At the WTO, Brazil challenged more than $3 billion in illegal subsidies that the Governments of Canada and Quebec provided to Bombardier for the launch, development and production of the C-Series program.
“These subsidies distorted the conditions of competition in the global market for commercial aircraft, causing serious prejudice to Embraer, in clear violation of WTO rules,” Embraer said in a statement today.
Brazil first complained to the WTO about the help the C-series jet received in 2017. Embraer had claimed the jet got $3 billion in Canadian aid to compete with Embraer’s E2, in order for the former to gain control over the regional jet market.
“Canada's subsidies have allowed Bombardier (and now Airbus) to offer its aircraft at artificially low prices. These subsidies, which have been fundamental in the development and survival of the C-Series program, are an unsustainable practice that distorts the entire global market, harming competitors at the expense of Canadian taxpayers. Embraer considers that this proceeding will help to restore a level playing field and ensure that competition in the commercial aircraft market is between companies, not governments,” said Paulo Cesar de Souza e Silva, the company’s former President & CEO.
In a statement today, Brazil’s Ministry of Foreign Affairs said: “Nevertheless, it has become clear that the dispute could not effectively remedy the impacts of such large-scale subsidies on the commercial aircraft market.
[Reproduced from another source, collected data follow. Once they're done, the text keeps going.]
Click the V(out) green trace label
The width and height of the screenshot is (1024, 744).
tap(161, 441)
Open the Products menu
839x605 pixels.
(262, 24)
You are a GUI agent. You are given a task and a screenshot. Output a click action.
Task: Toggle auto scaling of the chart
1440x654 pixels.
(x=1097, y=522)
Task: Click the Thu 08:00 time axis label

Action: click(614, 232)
This market is, today, fundamentally different from when Brazil presented its panel request to the WTO. BOMBARDIER`s withdrawal from the commercial aircraft market and, in particular, its sale of the C-Series Program to the European manufacturer Airbus, followed by the relocation, by Airbus, of part of the C-Series final production to the United States, have all reduced significantly the prospects of solving the issue through the pursuit of a dispute with Canada.”
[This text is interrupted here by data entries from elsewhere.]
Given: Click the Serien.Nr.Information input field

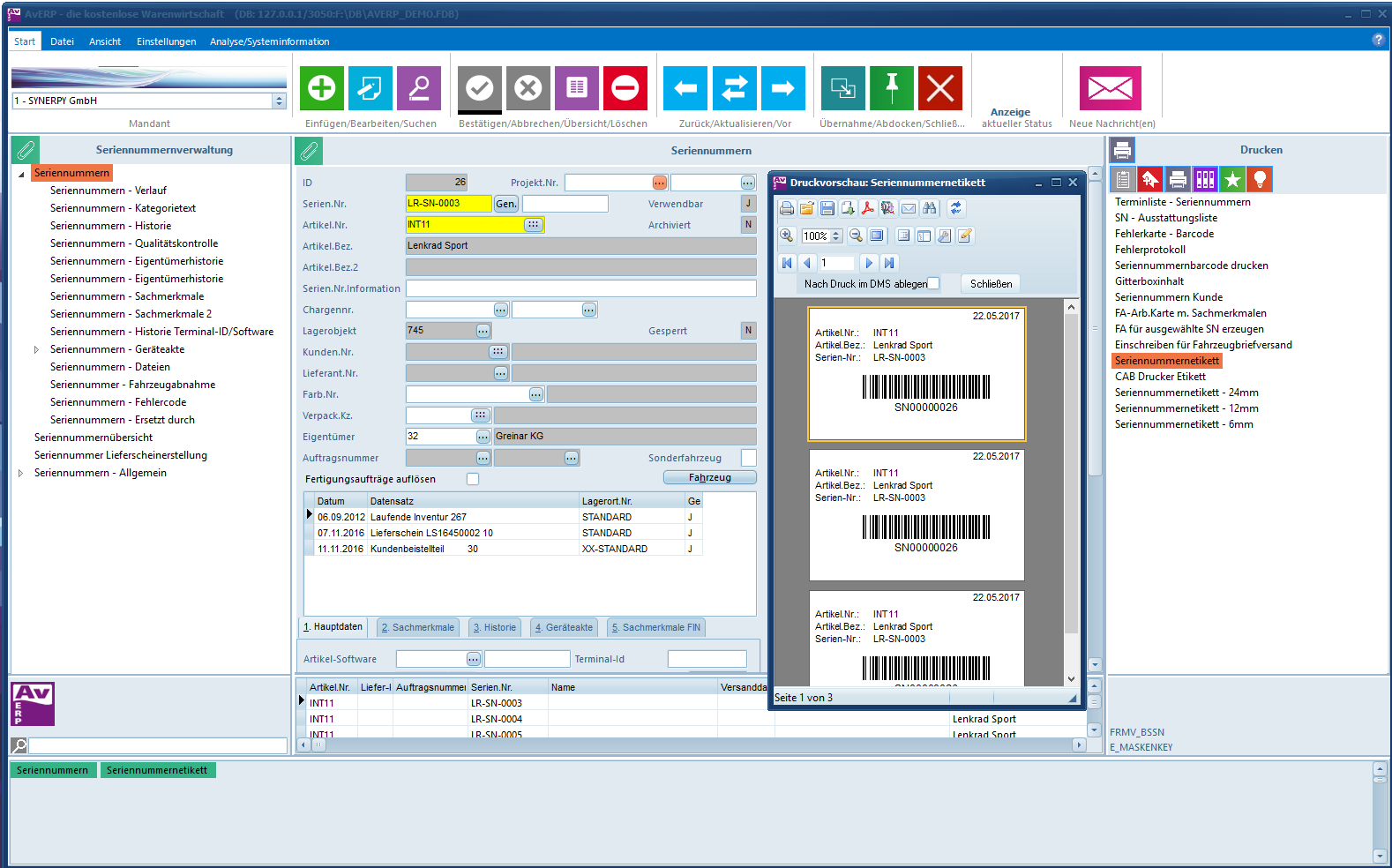Looking at the screenshot, I should pyautogui.click(x=580, y=288).

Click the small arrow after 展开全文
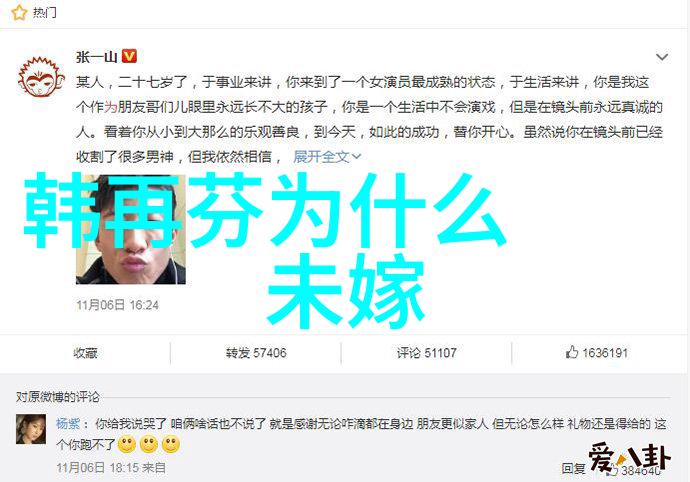coord(356,156)
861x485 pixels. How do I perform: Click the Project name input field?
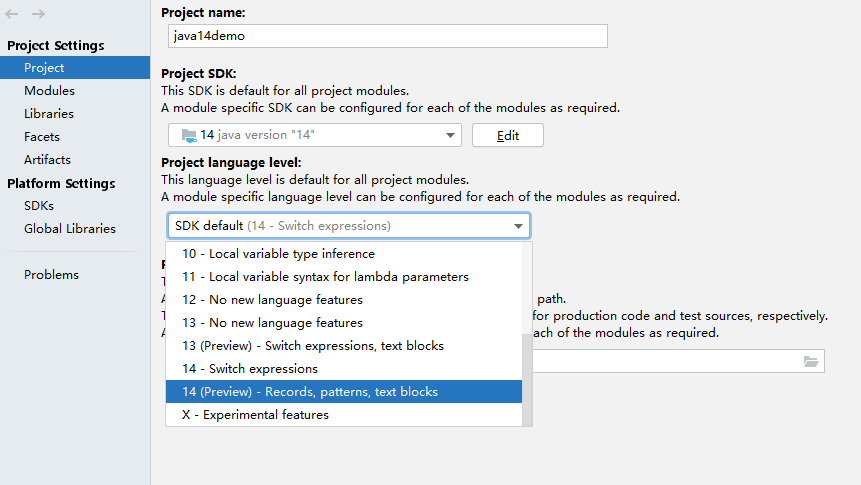(387, 36)
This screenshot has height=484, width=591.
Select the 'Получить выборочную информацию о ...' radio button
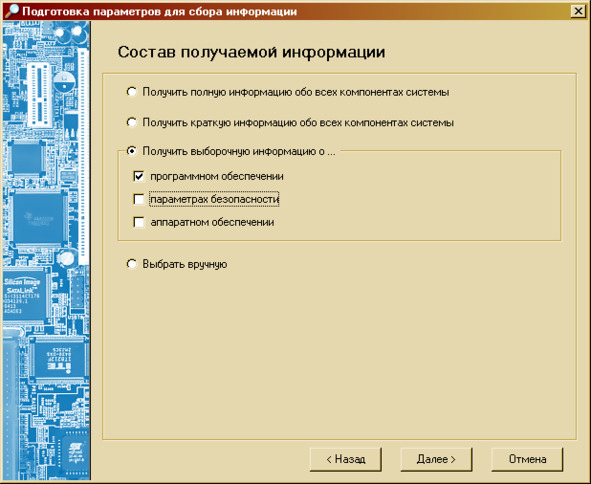[x=132, y=151]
The ministry added that after withdrawing this dispute, Brazil will focus, with renewed impetus, on launching negotiations intended to produce more effective rules regarding governmental support to the commercial aircraft sector.
It suggested the format of negotiations could be based on a successful deal brokered by aircraft producing nations at the Organization for Economic Co-operation and Development in 2007. That resulted in agreed caps on public export financing even as the same nations remained at odds over production subsidies.